(Collected data)
#####
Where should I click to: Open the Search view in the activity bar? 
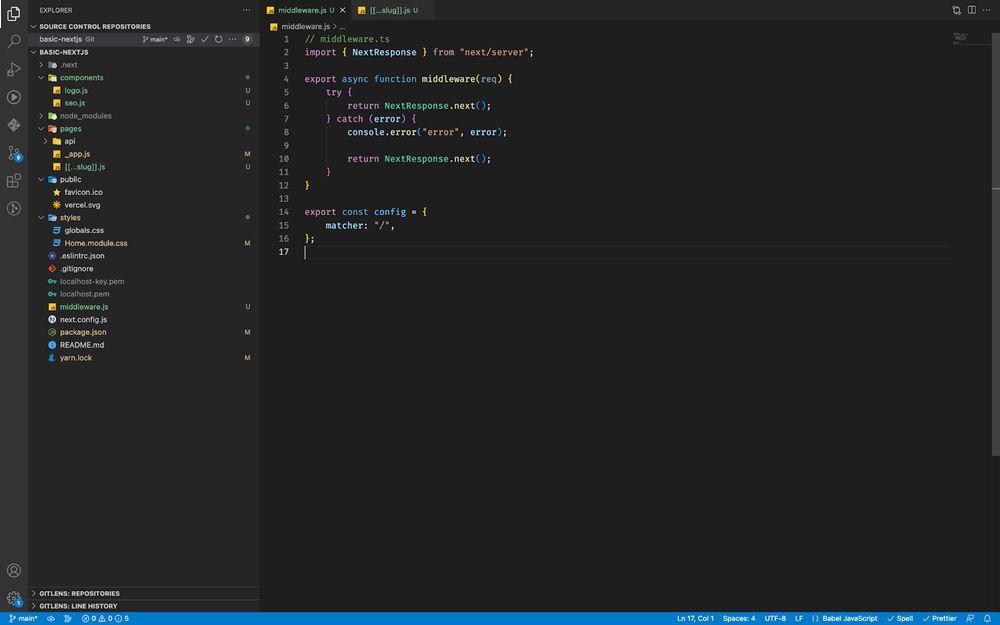[14, 42]
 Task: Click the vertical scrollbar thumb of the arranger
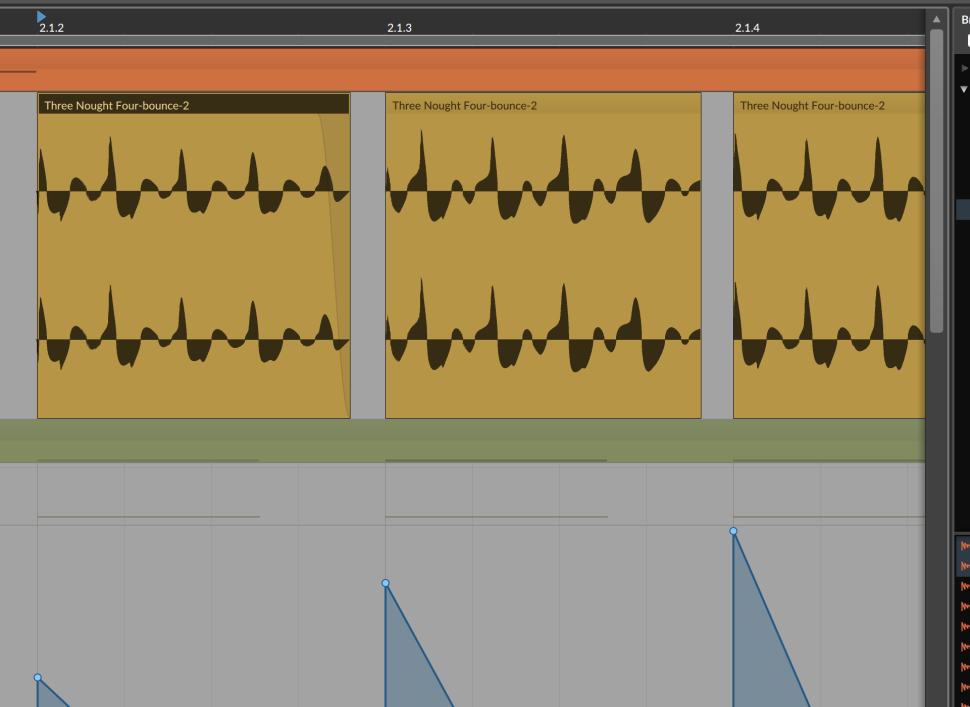point(936,180)
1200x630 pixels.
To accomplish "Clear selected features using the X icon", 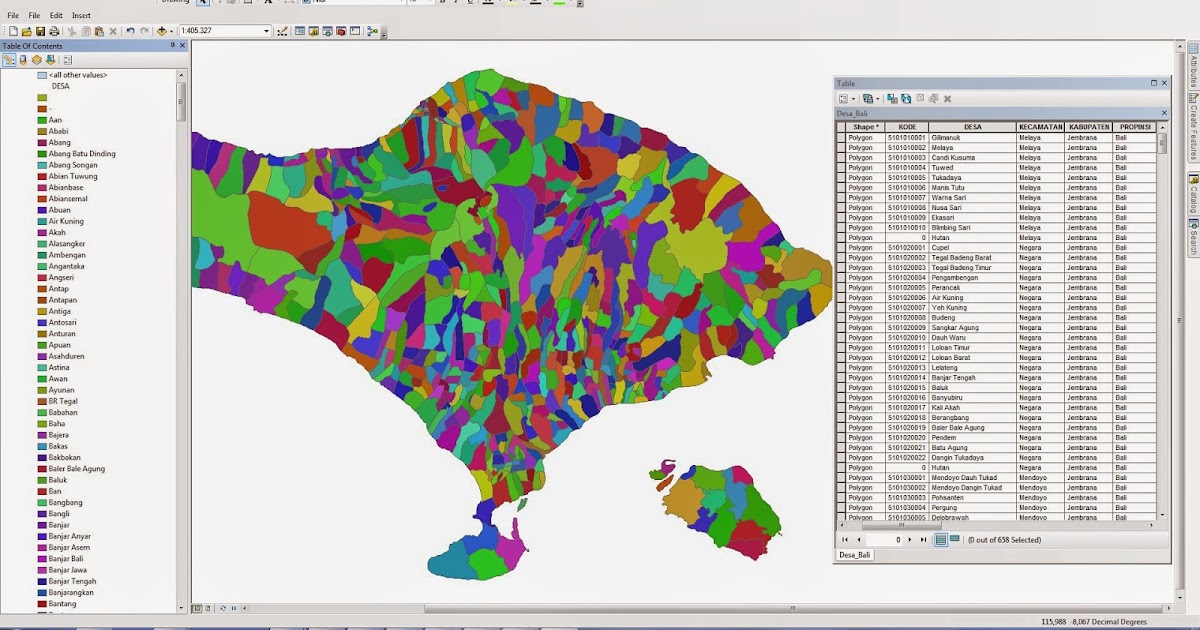I will pyautogui.click(x=947, y=98).
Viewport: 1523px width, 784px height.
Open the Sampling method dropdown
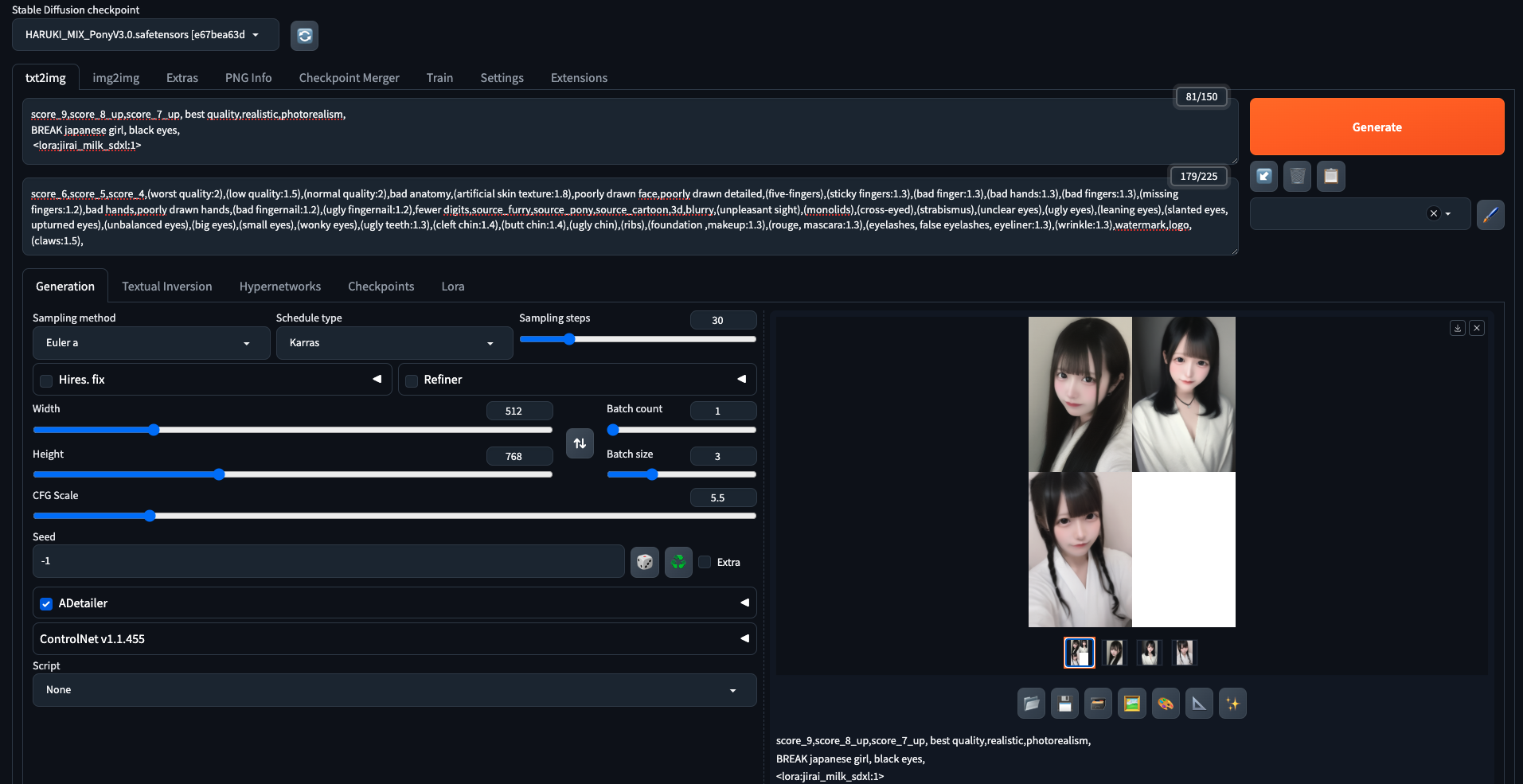click(150, 343)

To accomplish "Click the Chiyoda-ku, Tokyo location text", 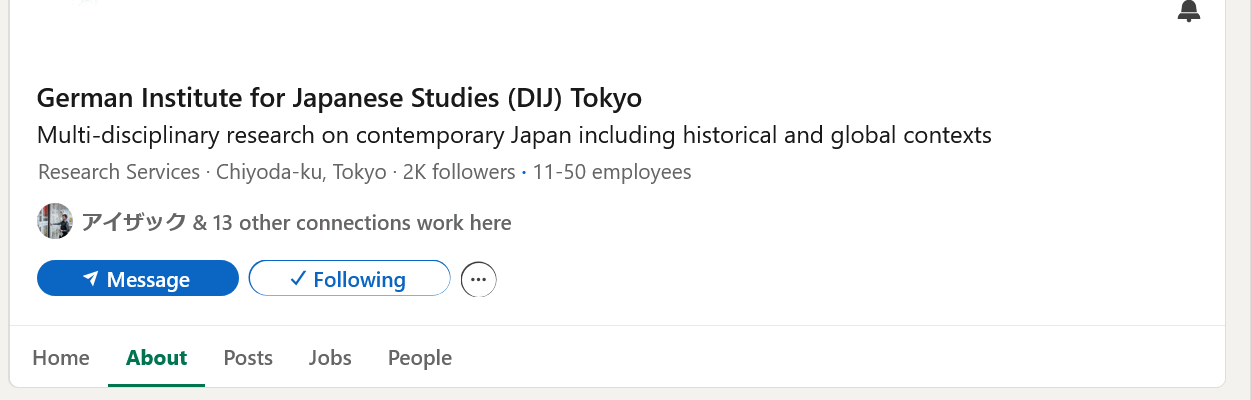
#####
● What the task asks:
With the pictures left out, write out exactly the lines from the line containing "Open the Sampling method dropdown" through the last line of the entries above, both ends included, and no others.

● Solution:
Open the Sampling method dropdown
click(150, 343)

To accomplish "Click the Chiyoda-ku, Tokyo location text", 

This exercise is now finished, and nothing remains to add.